◆ TASK DESCRIPTION: Please transcribe, word for word, only the lines from the one containing "Task: Show more DevTools tabs chevron" through the last line of the records below, both included, and leave out every picture.

◆ INPUT MATERIAL:

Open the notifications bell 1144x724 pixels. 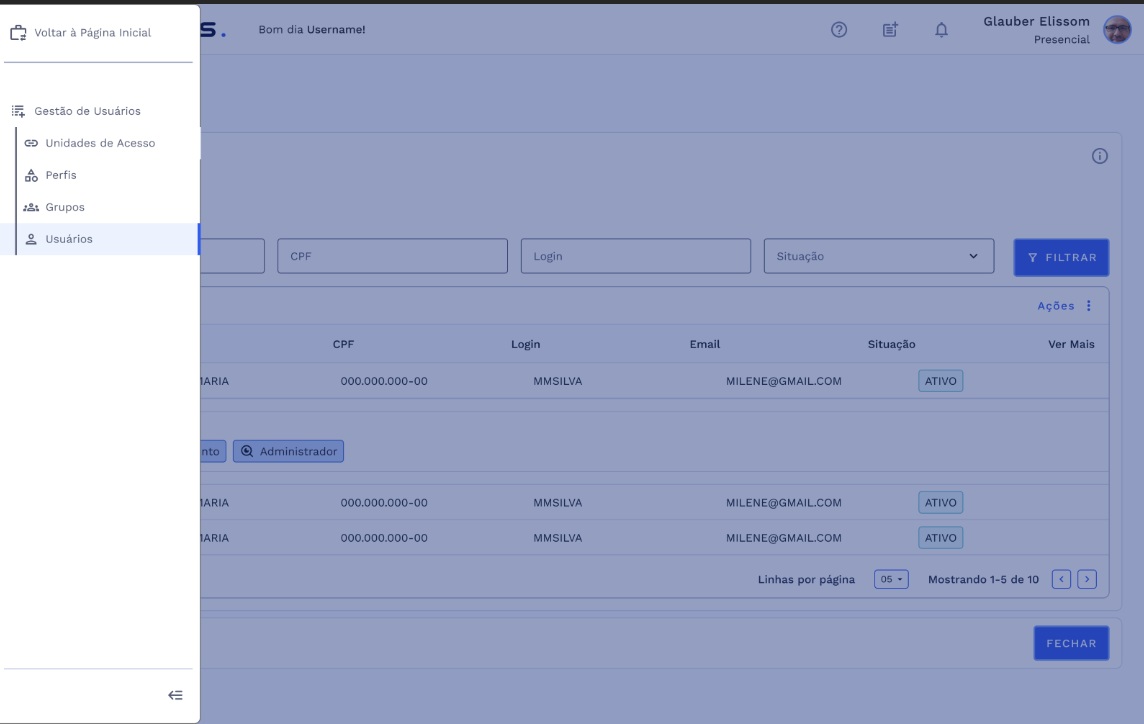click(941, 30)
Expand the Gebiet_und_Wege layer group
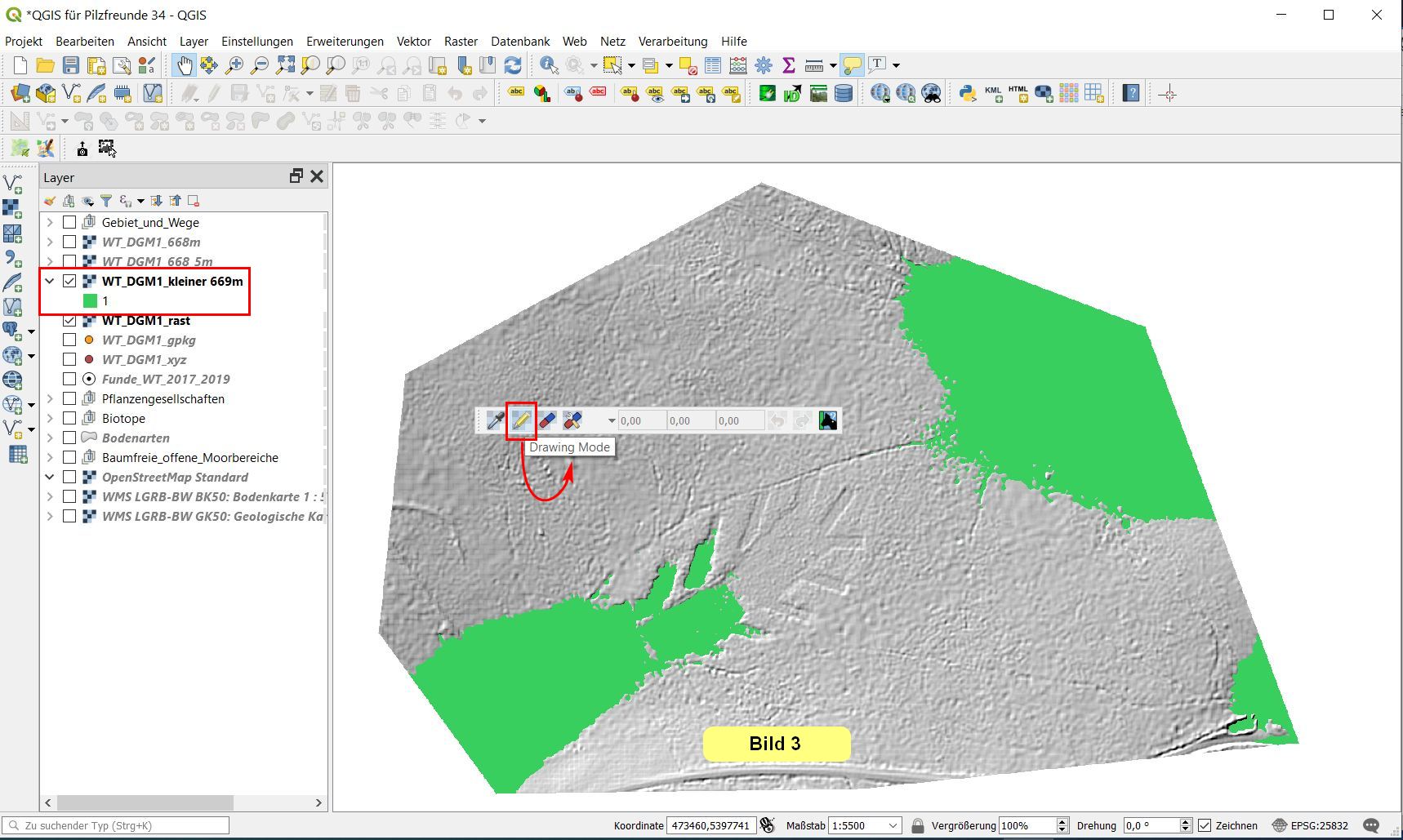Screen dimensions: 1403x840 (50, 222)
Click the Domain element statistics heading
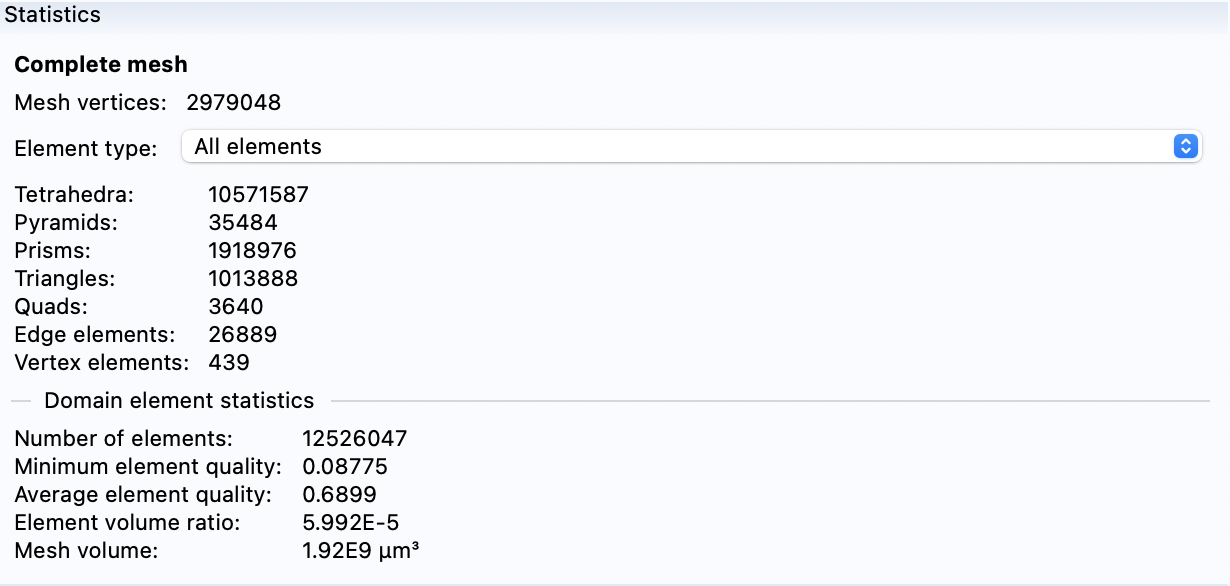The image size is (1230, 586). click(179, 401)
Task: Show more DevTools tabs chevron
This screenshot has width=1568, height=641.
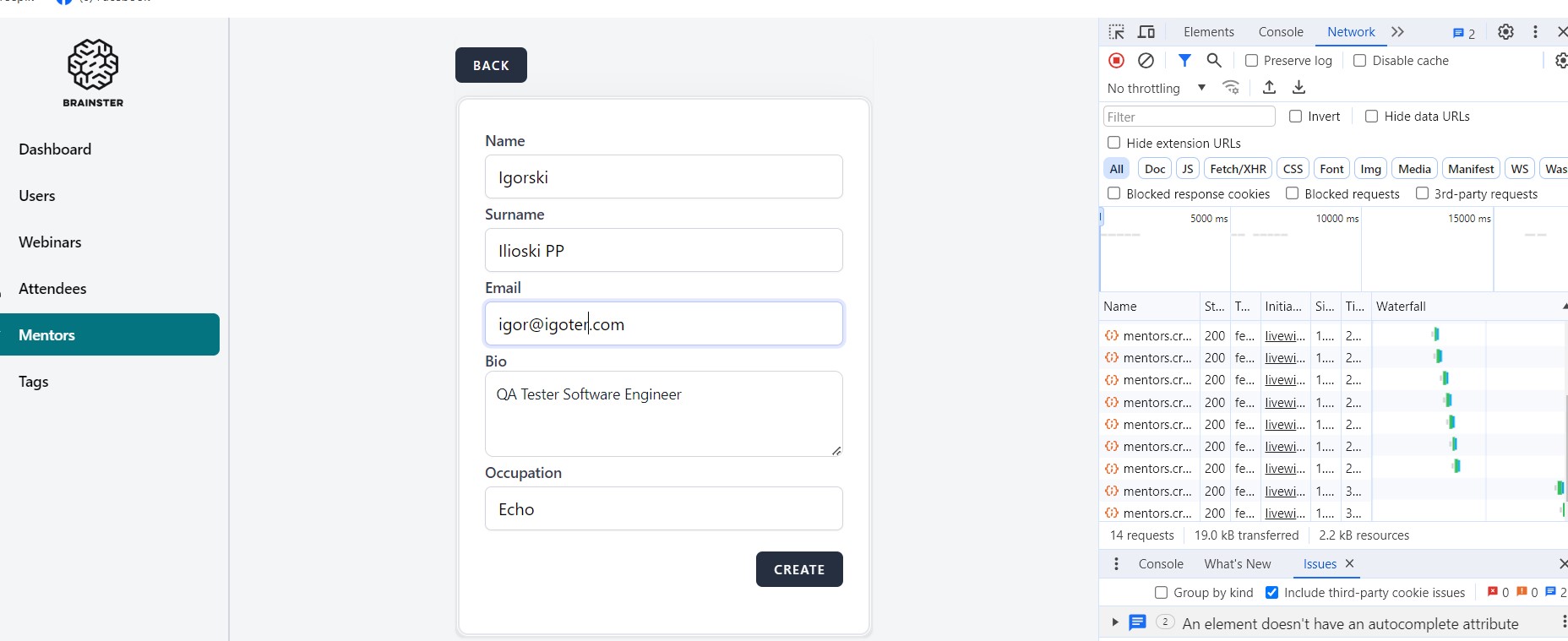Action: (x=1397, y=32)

◆ EXERCISE RESULT:
Task: Show more DevTools tabs chevron
This screenshot has width=1568, height=641.
Action: (x=1397, y=32)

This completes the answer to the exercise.